Efficacy of botulinum-A toxin bladder injections for the treatment of neurogenic detrusor overactivity in multiple sclerosis patients: an objective and subjective analysis

H Schulte-Baukloh, J Schobert, T Stolze, B Stürzebecher, C Weiss, H H Knispel
Neurourology and Urodynamics 2006, 25 (2): 110-5
16470519

AIMS: We studied the use of botulinum-a toxin (BTX-A) injections into the bladder as an alternative approach in patients with neurogenic detrusor overactivity due to multiple sclerosis (MS) with drug-refractory overactive bladder (OAB) symptoms.

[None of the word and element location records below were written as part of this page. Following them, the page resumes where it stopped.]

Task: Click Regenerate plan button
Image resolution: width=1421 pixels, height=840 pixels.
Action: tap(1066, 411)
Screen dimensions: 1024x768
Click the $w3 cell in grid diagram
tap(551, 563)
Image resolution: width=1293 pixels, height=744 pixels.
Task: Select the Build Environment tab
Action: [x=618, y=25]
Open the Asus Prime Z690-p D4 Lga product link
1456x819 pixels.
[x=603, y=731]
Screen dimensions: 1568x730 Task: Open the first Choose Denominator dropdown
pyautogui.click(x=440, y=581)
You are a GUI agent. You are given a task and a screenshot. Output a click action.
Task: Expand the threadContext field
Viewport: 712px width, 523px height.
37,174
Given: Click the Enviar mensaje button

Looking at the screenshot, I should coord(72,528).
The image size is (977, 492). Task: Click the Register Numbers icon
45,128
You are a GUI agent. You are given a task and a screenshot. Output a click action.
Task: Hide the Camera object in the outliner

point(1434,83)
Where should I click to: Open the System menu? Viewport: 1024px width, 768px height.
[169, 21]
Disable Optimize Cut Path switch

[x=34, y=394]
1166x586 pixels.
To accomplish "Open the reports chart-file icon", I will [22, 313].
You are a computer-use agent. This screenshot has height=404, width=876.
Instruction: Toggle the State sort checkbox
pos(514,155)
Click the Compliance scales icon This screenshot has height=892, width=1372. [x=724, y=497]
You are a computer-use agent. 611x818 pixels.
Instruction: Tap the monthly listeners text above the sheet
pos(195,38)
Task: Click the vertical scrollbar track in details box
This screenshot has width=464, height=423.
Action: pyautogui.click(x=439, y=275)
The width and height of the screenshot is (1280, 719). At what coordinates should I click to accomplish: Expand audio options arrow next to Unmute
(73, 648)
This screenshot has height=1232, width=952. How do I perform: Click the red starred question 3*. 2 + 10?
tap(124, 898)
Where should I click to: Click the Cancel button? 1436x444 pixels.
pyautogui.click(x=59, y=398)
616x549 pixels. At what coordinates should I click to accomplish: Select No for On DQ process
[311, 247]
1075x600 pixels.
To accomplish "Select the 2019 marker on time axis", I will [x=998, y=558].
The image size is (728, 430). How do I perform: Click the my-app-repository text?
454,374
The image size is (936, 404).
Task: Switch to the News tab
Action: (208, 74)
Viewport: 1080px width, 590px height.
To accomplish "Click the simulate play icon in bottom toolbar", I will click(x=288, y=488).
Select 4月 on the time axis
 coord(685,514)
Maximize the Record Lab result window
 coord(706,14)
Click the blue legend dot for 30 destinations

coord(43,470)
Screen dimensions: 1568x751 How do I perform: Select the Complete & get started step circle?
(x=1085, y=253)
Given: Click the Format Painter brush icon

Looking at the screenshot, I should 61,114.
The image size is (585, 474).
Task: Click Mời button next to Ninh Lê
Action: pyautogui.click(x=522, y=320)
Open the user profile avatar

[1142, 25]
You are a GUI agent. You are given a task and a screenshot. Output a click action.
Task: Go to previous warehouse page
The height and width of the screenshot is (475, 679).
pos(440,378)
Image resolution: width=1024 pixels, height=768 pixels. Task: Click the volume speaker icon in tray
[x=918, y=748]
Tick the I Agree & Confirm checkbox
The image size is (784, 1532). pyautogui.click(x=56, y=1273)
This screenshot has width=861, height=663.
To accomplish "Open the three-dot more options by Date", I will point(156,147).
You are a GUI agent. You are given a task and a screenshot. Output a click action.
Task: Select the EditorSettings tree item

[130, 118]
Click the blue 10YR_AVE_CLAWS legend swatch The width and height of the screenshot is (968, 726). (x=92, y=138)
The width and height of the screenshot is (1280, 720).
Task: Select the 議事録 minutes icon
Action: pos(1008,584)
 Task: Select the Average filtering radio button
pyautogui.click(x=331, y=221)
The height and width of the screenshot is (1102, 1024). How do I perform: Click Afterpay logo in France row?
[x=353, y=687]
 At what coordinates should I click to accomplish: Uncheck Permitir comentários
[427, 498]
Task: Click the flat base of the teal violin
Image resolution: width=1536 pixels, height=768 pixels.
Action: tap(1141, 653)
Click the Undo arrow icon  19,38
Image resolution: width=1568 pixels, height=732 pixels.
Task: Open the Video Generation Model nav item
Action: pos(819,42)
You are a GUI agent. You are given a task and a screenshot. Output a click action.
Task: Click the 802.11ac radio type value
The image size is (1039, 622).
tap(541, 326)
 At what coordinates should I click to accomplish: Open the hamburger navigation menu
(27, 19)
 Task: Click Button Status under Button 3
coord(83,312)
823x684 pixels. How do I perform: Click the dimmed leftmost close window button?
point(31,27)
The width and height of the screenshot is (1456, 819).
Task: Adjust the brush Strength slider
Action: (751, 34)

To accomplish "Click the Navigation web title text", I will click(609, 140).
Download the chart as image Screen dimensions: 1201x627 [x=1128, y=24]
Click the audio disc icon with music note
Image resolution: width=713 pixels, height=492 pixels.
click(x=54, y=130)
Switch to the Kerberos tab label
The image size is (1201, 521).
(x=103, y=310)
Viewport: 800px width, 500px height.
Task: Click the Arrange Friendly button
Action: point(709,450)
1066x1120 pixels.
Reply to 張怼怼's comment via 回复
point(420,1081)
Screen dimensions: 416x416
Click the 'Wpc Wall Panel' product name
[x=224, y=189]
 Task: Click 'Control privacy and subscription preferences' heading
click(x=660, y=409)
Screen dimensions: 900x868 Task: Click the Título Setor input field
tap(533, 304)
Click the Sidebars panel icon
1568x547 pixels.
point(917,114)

METHODS: Sixteen MS patients--11 women, 5 men; mean age 48.6 years--with refractory OAB symptoms were included in a one-center prospective study. For outcome analysis, we used a bladder diary, a complete urodynamic study, and validated questionnaires for subjective assessment. We injected 300 U of BTX-A (Botox) into the bladder and into the external sphincter muscle to reduce the probability of posttreatment urine retention.

RESULTS: There was an increase in residual volume from 81.3 +/- 23.8 to 126.3 +/- 32.9 ml after 4 weeks. In one woman, transient self-catheterization was unavoidable. Four weeks and 3 and 6 months after BTX-A injection, the significant results were as follows: daytime frequency was reduced by 29%, 44%, and 30%, respectively. Nocturia diminished by 33%, 72%, and 40%. Use of pads was be reduced by 38% after 4 weeks and by 64% after 3 months. Urodynamically, reflex volume and maximal cystometric bladder capacity increased by 73%, 77%, and 58% (at 6 months, the increase was not significant) and by 36%, 27%, and 36% (not significant). Maximal detrusor pressure decreased by 35%, 22%, and 57%. Subjective outcome indicated significant improvement of symptoms at 4 weeks and 3 months, but not at 6 months. Patient satisfaction with the therapy was very high.

CONCLUSIONS: BTX-A detrusor injections are very effective in the treatment of drug-resistant OAB symptoms in MS patients as reflected in urodynamic measurements and in patient satisfaction. Build up of residual urine remains a problem of which patients must be informed.